Вторая: «Родился он в Голштинии, там же и оскопился и был перевезен духовной матерью своей Богородицей, Елизаветой Петровной, в Петербург».

«Когда Петр III женился, жена его Екатерина II возненавидела его, – пели скопцы, – бывало, лягут они спать, а он – все спиной к Екатерине. И в баню она его насильно ходить заставляла… И решила его Екатерина убить, чтобы самой завладеть царством. Как узнал Петр III об этом, переоделся он в одежду солдата, тоже скопца, солдат же сел добровольно на трон, на троне его и убили. А Петр III, называвшийся в миру Кондратием Селивановым, вместе с князем Дашковым-Мартынушкой под видом простых мужиков пошли странствовать по всей России и чистоту проповедовать…»

«Однажды, – вступала первая группа, – Селиванов и Мартынушка шли полем, и Мартын спросил у Селиванова, что может быть ему помехою на пути к спасению.
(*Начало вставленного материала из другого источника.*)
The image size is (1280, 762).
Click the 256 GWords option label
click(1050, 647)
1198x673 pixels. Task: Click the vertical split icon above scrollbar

Селиванов сказал: “Одно нехорошо, что твои глаза очень лепы”. Тогда Мартынушка остановился и выколол себе правый глаз».

Среди самых любимых скопцами страд и распевов было положенное на музыку Лептаговым послание Кондратия Селиванова, пелось оно обычно тоже тремя группами голосов:

«Возлюбленные мои детушки, берегите истинного отца своего крепость, дабы ни малейшая не одолела вас слабость и грех-лепость, ненавидит бо душа моя лепости; она, яко вселютейший змей, всю вселенную пожирает и от Бога отвращает, да и до Бога не допущает…» (Первая.)

«До гробовой доски надо всей плоти своей бояться, и иной, оскопивши своей плоти некую часть, да говорит: “Я теперече прав”. Нет, еще хорошенько коня направь, чтобы всего не увез, и вожжи не покидай из рук по смерть; и не верь коню, что смирен, а сиди, не дремя, а всегда в небо гляди и на то надейся, что семьдесят лет Богу служил, и не верьте плоти – ни молодой, ни старой: при смерти обманет…» (Вторая.)